"What would you do?"
"I don't know; but money makes everything smooth with people of Père Cardonnet's cut. Suppose you should set him up in some business and sacrifice a few hundred thousand francs—you who have three or four millions and no children! He isn't so rich as he seems to be! Perhaps he may have more income than you, but his capital is smaller, I fancy."
"So you would approve of buying his son's liberty?"
"There are some people who never give anything away, and who sell what they ought to give away. Why, by the blood of the devil, here we are in the pond! Stop! stop! that isn't land, it's water. We have gone too far to the right; but our brains are not fuddled by wine. How are we to get out of this?"
"I have no idea; we have been walking a long while, and we ought to be at Boisguilbault."
"Wait! wait! I know where I am," said the carpenter. "There's a little clearing behind us with one big tree—wait for the flash and look sharp—there it comes! Yes, I know. There's Mère Marlot's house! The devil! There are sick children there—two have typhoid fever, they say! Never mind, she's a good woman, and at all events you are sure of being well received anywhere on your estates."
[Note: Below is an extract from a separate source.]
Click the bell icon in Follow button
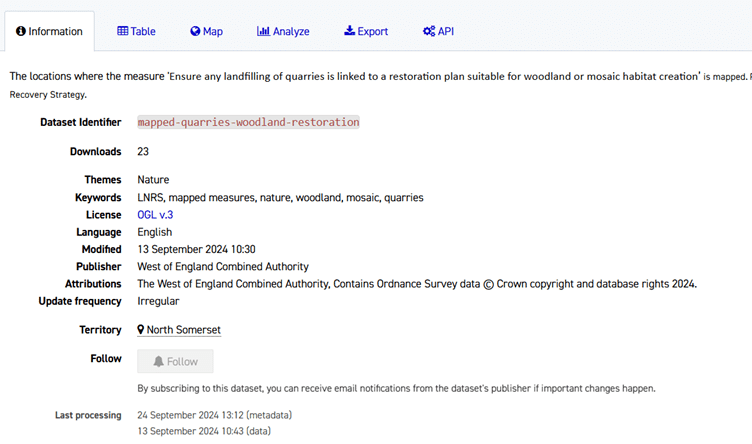752x444 pixels. [x=158, y=362]

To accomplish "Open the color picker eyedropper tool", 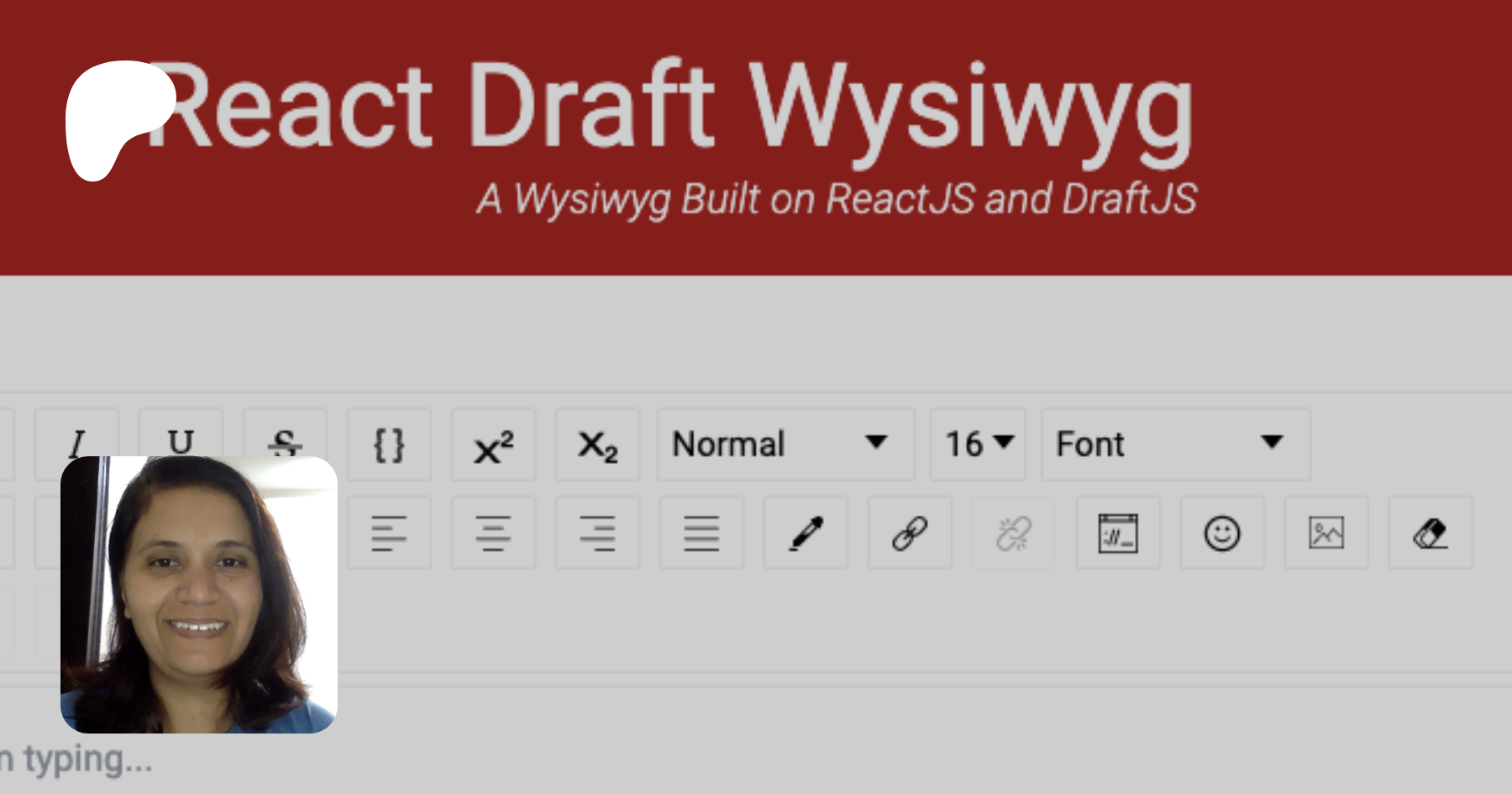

"Yes, this woman is a tenant of mine if I am not mistaken."
"Who doesn't pay you very much or very often, I fancy! Come, give me your hand."
"I didn't know that her children were sick," said the marquis as they entered the yard in front of the hovel.
"That's natural enough; you seldom go out and never so far as this. But other people have looked after her. See! there's a horse and wagon that I know; they may be of use to us."